***** TASK DATA *****

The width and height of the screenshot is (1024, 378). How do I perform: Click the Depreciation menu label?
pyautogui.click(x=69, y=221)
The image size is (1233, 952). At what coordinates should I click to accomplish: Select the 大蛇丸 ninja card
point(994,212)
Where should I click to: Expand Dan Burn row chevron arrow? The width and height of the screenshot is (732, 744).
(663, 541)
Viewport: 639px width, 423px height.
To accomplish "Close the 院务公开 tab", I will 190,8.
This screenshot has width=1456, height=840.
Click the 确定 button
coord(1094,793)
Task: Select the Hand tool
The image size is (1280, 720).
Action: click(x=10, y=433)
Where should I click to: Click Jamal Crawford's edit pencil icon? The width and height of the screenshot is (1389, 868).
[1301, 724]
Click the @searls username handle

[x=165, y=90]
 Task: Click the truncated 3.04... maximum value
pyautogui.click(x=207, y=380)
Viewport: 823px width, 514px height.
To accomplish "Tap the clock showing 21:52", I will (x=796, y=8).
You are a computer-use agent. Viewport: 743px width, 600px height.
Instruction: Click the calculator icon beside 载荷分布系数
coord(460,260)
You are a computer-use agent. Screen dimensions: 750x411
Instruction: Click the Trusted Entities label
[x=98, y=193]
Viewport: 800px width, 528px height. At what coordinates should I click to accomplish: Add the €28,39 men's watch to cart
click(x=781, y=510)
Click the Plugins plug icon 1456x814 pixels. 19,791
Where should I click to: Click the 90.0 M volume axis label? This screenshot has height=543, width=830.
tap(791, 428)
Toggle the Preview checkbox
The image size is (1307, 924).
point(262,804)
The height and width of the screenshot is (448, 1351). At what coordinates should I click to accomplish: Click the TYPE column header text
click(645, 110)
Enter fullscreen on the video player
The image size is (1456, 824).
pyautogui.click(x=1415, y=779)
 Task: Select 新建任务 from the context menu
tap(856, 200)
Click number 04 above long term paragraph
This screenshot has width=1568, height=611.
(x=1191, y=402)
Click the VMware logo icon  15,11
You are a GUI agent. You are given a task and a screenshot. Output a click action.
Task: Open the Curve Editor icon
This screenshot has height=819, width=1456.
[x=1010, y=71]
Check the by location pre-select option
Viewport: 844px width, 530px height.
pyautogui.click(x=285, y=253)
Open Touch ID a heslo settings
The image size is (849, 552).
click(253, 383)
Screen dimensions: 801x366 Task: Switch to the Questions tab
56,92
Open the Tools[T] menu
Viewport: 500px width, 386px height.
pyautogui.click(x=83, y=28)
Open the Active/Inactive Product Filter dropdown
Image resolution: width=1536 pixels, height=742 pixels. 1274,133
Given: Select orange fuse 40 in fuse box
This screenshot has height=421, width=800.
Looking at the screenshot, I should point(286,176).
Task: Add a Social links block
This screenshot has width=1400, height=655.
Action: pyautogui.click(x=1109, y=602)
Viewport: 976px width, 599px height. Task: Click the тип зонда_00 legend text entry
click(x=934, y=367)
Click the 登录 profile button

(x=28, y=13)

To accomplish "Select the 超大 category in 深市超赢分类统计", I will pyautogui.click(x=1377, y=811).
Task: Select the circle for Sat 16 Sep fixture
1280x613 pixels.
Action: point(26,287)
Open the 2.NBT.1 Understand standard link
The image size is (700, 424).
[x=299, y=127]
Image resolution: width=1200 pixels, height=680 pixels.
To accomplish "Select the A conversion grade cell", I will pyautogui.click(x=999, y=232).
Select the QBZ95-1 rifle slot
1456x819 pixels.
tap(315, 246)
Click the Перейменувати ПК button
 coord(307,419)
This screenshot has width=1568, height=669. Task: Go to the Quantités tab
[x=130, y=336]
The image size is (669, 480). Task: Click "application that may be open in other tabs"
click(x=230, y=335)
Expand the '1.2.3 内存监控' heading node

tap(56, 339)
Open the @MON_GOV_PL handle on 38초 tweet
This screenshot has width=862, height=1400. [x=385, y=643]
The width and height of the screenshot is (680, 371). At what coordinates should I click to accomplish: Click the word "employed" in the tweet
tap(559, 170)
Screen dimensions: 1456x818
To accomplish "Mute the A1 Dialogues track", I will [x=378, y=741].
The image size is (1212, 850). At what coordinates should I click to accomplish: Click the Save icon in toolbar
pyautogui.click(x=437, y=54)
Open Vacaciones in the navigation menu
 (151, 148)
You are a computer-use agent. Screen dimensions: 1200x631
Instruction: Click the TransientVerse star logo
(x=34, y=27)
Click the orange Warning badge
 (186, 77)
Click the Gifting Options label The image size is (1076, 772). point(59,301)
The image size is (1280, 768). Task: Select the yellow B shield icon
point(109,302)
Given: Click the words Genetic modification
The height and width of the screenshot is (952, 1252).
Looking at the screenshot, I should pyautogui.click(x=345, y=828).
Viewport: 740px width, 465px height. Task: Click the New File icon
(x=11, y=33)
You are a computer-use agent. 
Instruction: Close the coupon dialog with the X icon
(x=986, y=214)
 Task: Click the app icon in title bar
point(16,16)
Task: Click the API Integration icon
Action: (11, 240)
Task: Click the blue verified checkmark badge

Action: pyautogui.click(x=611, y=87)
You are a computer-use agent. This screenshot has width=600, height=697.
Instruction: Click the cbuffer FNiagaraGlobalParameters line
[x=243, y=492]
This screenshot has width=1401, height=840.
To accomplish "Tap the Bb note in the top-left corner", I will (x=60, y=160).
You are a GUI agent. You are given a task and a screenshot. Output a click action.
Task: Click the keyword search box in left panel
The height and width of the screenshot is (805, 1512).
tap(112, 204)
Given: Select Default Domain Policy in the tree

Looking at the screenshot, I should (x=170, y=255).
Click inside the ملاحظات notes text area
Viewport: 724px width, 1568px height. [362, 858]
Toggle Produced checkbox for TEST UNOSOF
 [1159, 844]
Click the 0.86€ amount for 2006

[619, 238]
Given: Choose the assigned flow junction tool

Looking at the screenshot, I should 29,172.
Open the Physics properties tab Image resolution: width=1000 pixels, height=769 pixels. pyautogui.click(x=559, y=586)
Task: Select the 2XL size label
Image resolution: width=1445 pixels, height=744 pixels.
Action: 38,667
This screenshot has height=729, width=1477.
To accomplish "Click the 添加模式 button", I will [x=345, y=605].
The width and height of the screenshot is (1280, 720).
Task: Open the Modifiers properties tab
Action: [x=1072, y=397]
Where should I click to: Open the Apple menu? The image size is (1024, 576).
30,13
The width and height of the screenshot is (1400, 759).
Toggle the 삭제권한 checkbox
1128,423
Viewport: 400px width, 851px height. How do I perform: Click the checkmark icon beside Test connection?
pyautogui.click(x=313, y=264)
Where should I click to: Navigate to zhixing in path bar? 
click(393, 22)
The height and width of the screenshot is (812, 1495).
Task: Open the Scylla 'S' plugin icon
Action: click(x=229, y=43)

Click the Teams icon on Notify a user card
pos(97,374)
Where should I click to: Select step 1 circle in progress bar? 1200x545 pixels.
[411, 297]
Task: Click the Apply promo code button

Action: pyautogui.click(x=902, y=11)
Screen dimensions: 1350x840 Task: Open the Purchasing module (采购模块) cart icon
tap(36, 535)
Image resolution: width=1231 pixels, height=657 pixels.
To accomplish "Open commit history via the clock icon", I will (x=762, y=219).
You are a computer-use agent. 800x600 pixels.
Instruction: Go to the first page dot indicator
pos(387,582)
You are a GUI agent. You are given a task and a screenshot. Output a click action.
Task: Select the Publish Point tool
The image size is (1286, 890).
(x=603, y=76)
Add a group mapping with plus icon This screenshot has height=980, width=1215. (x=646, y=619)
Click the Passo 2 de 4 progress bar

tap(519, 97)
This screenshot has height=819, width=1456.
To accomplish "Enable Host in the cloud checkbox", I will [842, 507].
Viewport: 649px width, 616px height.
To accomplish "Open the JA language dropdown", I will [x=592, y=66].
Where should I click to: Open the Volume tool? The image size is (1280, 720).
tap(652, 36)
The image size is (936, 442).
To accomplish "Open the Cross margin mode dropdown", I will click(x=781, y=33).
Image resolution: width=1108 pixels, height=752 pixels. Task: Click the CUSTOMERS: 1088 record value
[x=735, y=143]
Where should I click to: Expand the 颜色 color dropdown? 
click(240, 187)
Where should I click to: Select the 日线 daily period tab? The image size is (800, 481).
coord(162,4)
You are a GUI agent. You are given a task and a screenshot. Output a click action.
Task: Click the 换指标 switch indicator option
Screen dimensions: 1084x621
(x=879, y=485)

*****

=== YOUR GOAL ===
Copy the records word for word, from the line with "Add a group" up to and including the line with "will [x=592, y=66].".

=== SOLUTION FOR THIS PROBLEM ===
Add a group mapping with plus icon This screenshot has height=980, width=1215. (x=646, y=619)
Click the Passo 2 de 4 progress bar

tap(519, 97)
This screenshot has height=819, width=1456.
To accomplish "Enable Host in the cloud checkbox", I will [842, 507].
Viewport: 649px width, 616px height.
To accomplish "Open the JA language dropdown", I will [x=592, y=66].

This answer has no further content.